By: Hellen Zaboulani
A drug treatment provider slammed New York city and state political leaders for prioritizing marijuana sales over combating substance abuse and rehabilitation.
As reported by the NY Post, Luke Nasta, founder and CEO of Camelot Counseling Centers complained about how long it’s taking to open his residential drug treatment centers. Nasta pointed to the more glamorous ribbon cutting ceremonies that got prioritized by former Gov. Andrew Cuomo, including the Mario Cuomo Bridge and the UBS Arena for the Islanders hockey team.
Nasta says he received funding from the state Office of Addiction Services and Supports to open two residential treatment facilities. In 2016, OASAS awarded Camelot $11.4 million to open a 35-bed residential facility to help men recover from substance abuse in Staten Island on a Port Richmond Avenue site. Six years later, the site, owned by Camelot, is still undeveloped.
In 2018, then Lieutenant Gov. Kathy Hochul had announced a separate $16.5 million, 25-bed residential treatment program for women suffering from addiction, to be located on the grounds of Sea View Hospital Rehabilitation Center and Home, owned by NYC Health and Hospitals. That project is still in the design phase- with construction not slated to begin before mid-2022.

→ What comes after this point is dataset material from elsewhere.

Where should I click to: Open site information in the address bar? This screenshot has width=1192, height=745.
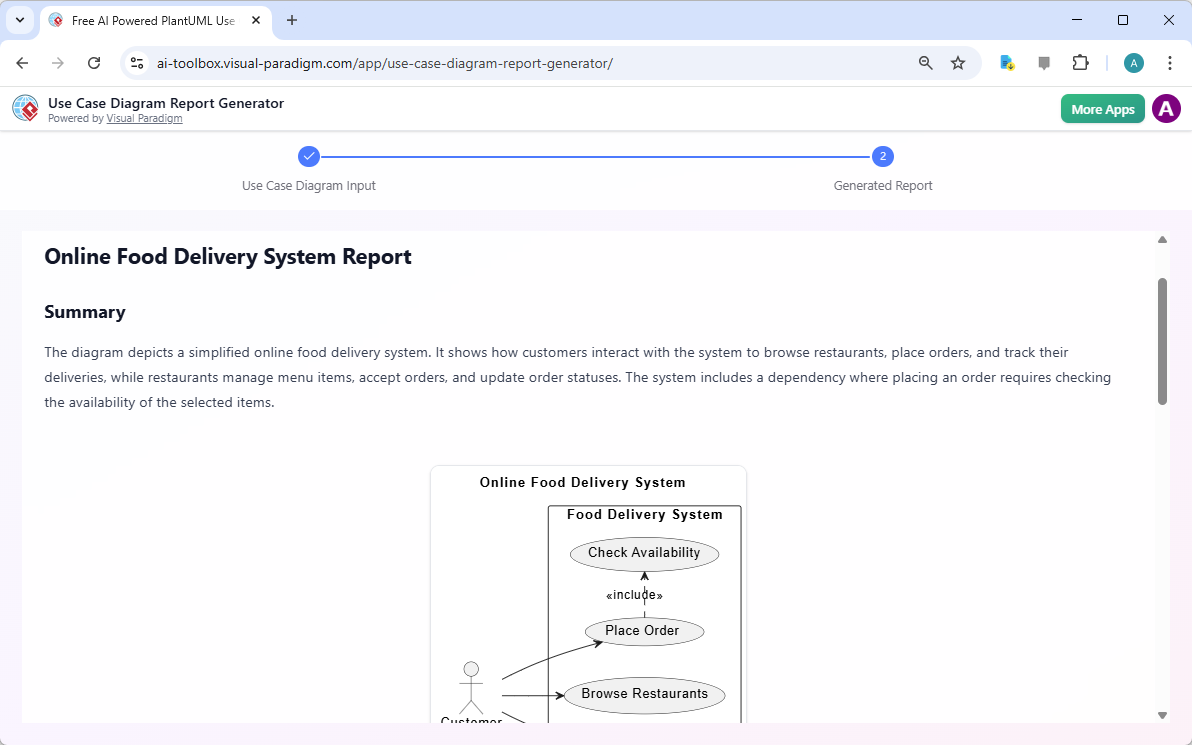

“It’s just not a priority. Look how quickly the Javits Center was converted into a temporary hospital during the coronavirus pandemic,” Nasta told The Post. “It feels like health discrimination against substance abusers,” he added. “If opening drug treatment facilities were a priority, they’d be open already.” During the pandemic, overdose deaths reached record highs in NYC, with over 2,243 people dying from drug overdoses during the year ending March 31, 2021. That’s a 36 percent jump over the previous year, when 1,653 overdoses deaths were recorded, as per the Centers for Disease Control and Prevention.
“I wish I could say we opened either of our 2 residential programs, but the wheels of progress turn slowly,” Natsa wrote in a newsletter to the Camelot community. “It may be in 2023 when we can open our doors to men, women, and children attempting to recover from the ravages of addiction.”
Natsa also referred with dismay to Albany’s approval of recreational sale of marijuana for adult use. “This past year we have witnessed the surrender to legal recreational pot use. A gutless attempt to circumvent discriminatory law enforcement at the cost of our long-term public health, a tragedy,” he noted in the newsletter.
“Maybe with new Gov. Kathy Hochul and Mayor Eric Adams, expansion of drug treatment programs will be a priority,” Nasta told the Post.